The mission was flawless by Apollo standards. Shepard and Edgar Mitchell spent 33 hours on the surface, conducted two moonwalks, and collected 94 pounds of lunar samples. Then, at the end of the second EVA, Shepard did something no one had ever done. He pulled out a makeshift six-iron, a club head attached to a sample collection tool, dropped two golf balls onto the regolith, and took a swing.
The first shot shanked left. The spacesuit restricted his movement, forcing him to swing one-handed. The second shot dribbled a few yards. The third went farther, and Shepard joked that it went "miles and miles and miles," though later analysis suggests it traveled about 200 yards. It was a publicity stunt, and Shepard knew it. He had received informal permission from NASA leadership, but it wasn't part of the flight plan. He smuggled the club head aboard in a sock.
The act was irreverent, unscientific, and perfectly human. Every Apollo mission carried the weight of Cold War competition, national prestige, and the deaths of the Apollo 1 crew. Astronauts were test pilots, engineers, and symbols. They operated under strict protocols designed to minimize risk and maximize data collection. Shepard swinging a golf club was a small act of defiance, a reminder that even in the most controlled environment humans have ever created, people will find ways to play.
Critics called it frivolous. Supporters called it charming. Both were right. The Moon landing program was designed to demonstrate technological superiority, but it was also a human endeavor. The same species that built rockets capable of escaping Earth's gravity also brought a golf club to the Moon because someone thought it would be funny. The juxtaposition is absurd, which is precisely the point. Absurdity is part of the design.
astronaut alan b. shepard jr., commander of apollo 14, undergoing suit-up procedures before the mission launch in february 1971. source: wikimedia commons
Apollo 14 was the last mission where everything went according to plan without major drama. Apollo 15, 16, and 17 followed, each more scientifically ambitious. The Lunar Roving Vehicle extended range. Experiments became more sophisticated. Moonwalks lasted longer. But Apollo 14 remains the one people remember for the golf shot, which tells you something about what sticks in collective memory. Neil Armstrong's first step was historic. Shepard's golf swing was relatable.
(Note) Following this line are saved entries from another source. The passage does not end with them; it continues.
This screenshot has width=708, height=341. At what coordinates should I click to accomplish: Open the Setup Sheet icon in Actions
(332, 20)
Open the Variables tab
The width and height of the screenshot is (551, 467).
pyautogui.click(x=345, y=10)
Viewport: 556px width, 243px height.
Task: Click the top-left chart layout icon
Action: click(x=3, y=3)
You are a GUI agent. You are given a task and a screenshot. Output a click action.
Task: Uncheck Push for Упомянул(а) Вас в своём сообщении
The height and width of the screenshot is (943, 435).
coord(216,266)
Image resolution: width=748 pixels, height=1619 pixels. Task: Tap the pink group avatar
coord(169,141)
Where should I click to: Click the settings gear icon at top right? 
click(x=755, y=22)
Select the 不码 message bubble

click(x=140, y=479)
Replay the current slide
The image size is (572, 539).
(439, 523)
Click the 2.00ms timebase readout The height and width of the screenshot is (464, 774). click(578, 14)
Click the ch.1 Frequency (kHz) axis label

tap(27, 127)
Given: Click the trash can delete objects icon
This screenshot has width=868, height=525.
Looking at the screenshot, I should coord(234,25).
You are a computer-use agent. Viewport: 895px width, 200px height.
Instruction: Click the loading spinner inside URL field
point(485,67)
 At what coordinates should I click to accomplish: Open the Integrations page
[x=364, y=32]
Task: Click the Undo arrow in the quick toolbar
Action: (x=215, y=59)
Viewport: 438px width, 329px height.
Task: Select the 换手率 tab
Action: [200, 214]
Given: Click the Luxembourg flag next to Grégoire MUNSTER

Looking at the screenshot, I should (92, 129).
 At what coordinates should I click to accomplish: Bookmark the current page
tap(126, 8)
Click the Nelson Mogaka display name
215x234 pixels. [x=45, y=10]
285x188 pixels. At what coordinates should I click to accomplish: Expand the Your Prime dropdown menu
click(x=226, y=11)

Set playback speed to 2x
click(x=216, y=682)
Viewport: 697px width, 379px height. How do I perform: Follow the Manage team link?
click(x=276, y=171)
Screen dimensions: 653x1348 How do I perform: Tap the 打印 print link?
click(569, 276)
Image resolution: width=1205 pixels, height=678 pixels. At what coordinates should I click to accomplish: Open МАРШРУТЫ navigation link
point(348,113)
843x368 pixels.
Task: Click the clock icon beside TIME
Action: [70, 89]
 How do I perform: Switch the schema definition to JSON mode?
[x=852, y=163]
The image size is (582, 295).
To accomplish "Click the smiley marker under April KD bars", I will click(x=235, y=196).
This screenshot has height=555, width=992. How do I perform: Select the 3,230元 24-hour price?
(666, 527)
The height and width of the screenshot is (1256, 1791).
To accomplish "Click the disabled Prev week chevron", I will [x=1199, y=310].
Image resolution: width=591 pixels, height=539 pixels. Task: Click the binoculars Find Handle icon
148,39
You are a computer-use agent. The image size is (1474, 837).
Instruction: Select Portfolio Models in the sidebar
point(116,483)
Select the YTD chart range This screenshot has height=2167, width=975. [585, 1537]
the lunar module antares on the fra mauro highlands, where shepard and mitchell landed apollo 14 in february 1971. source: wikimedia commons
The club head is still on the Moon, along with two golf balls, a javelin made from a sample tool, and all the equipment deemed too heavy to bring back. In the vacuum, with no atmosphere to corrode metal and no weather to erode surfaces, those objects will remain essentially unchanged for millions of years unless disturbed by a micrometeorite or a future visitor. They're artifacts of a moment when nine human beings walked on another world, conducted science, planted flags, and occasionally did something ridiculous just because they could.
Shepard's swing wasn't scripted, but it was perfect. It acknowledged that exploration is serious work and also play. It said that even 240,000 miles from home, wearing a spacesuit that cost as much as a fighter jet, standing on a world where nothing has ever lived, a human being might still want to hit a golf ball and see how far it goes in one-sixth gravity. That impulse, that curiosity mixed with absurdity, is why we went in the first place.